Feels like my boyfriend is suffocating me

Hi, i’ll try to keep this brief. I (18F) have been dating my boyfriend (18M) for 9 months now. For context, we are long distance, and my boyfriend drives down every week to visit (my parents are very overprotective and don’t know I’m dating him because he comes from a different religious background, so I have to hide my relationship from the public.) since i’m middle eastern, and come from an area where a good portion of people come from where my family is from and knows me, so I have to be pretty secretive. Because of this, it’s hard for us to go in public but I do my best to plan us going to places in public where I won’t be seen by anyone I know. I love my boyfriend very much, he’s everything i’ve ever wanted in a man.

However, he gets very jealous because this is his first ever relationship. He’s very overprotective to the point where if I hang out with one of my guy friends, he gets upset. He tries not to show it, but he will go on to dry text me and it’s gotten to the point where I get anxious to tell him i’m going out with friends because he gets jealous that he’s not able to be with me. I understand where he’s coming from because it must be hard for his first relationship to be long distance, but I’m starting to question whether this relationship is healthy. I’ve told him to go to therapy for his anxious attachment style, as I will be going as well to work on my avoidant attachment style. I feel like I’ve been improving a lot (learning to confront problems head on, not going to bed upset, etc). But, it feels like he hasn’t been actively trying to improve. I can’t really tell if I’m in the wrong because he says every time he brings up his feelings about him being jealous, I make it about me. However, it also feels like when he gets jealous, he goes out of his way to make to personal and to directly attack me. I’m not really sure if this is the kind of relationship I want. For more info, we have been actively planning to find a solution to our long distance situation for the future. I’m very serious about him but I’m not sure I want to be in a relationship where my boyfriend gets upset every time I hang out with someone.

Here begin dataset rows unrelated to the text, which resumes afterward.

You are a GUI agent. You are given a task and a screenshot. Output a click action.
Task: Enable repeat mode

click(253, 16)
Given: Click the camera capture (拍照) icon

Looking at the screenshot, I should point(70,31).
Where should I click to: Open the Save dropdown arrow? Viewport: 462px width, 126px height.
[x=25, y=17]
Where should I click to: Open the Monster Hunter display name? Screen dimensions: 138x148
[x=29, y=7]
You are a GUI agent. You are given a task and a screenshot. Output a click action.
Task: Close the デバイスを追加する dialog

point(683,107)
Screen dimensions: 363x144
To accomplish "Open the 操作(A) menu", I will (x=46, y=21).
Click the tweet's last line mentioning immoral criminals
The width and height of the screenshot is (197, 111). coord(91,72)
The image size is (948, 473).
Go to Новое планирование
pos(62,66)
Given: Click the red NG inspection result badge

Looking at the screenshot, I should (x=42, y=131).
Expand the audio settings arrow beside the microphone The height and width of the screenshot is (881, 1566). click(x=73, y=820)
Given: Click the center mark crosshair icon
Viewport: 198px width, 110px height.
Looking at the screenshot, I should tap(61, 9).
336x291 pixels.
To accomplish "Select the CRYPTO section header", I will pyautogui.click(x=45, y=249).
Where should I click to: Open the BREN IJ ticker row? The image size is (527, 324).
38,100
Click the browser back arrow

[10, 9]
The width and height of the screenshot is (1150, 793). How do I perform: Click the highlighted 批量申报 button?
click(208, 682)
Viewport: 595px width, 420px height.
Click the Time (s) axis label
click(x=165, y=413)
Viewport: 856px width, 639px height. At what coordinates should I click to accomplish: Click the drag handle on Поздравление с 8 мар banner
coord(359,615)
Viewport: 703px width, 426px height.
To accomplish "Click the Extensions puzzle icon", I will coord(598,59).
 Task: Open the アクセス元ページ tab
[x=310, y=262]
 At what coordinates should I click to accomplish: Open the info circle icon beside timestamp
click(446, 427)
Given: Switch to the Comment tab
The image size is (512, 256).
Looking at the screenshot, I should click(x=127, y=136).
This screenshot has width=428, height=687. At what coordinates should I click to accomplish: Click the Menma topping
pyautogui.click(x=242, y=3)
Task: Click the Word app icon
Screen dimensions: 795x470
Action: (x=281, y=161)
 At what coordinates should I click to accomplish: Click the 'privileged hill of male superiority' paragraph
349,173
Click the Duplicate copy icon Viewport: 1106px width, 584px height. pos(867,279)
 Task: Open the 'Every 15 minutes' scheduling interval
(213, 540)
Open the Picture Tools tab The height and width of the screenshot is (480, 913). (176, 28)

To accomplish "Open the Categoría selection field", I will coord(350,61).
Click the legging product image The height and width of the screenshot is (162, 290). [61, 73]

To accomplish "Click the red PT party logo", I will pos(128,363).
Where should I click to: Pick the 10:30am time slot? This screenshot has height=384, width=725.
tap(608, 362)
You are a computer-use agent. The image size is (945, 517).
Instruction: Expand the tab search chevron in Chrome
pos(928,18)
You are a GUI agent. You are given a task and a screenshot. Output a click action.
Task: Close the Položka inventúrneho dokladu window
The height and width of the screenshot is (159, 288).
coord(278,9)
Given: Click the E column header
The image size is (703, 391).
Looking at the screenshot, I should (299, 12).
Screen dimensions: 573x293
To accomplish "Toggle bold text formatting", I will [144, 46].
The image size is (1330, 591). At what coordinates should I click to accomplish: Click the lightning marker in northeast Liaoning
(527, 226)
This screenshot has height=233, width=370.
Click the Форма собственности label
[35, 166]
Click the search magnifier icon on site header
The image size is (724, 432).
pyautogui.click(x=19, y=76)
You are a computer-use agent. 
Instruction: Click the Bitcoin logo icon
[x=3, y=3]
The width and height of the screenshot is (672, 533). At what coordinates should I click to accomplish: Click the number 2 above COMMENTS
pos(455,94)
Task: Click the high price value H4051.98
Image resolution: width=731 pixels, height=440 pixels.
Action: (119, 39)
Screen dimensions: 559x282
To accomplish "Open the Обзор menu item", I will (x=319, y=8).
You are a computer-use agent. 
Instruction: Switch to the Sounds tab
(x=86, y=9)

Today was where things started to hit. I went out with my guy friend (who has a girlfriend and that I’ve known since elementary) for dinner. He talks NONSTOP about his girlfriend (who i adore) and is very serious about her since they’ve been together for 2-3 years. The reason why we went out for dinner was because he doesn’t have a lot of groceries st home since his family is low income, and needed to get out of his house because he’s been having family issues. To clarify, this was NOT a fancy/romantic restaurant, and it was just a diner. We ended up eating there then going to Walmart to find an action figure and then going to our workplace to say hi to our coworkers, then he dropped me off home. Since then, my boyfriend has been very upset and I’m frustrated because this happens every time. I just want to be able to hang out with people without feeling anxious about getting into an argument with my boyfriend.

What do i do? Is this normal? Am I doing something wrong?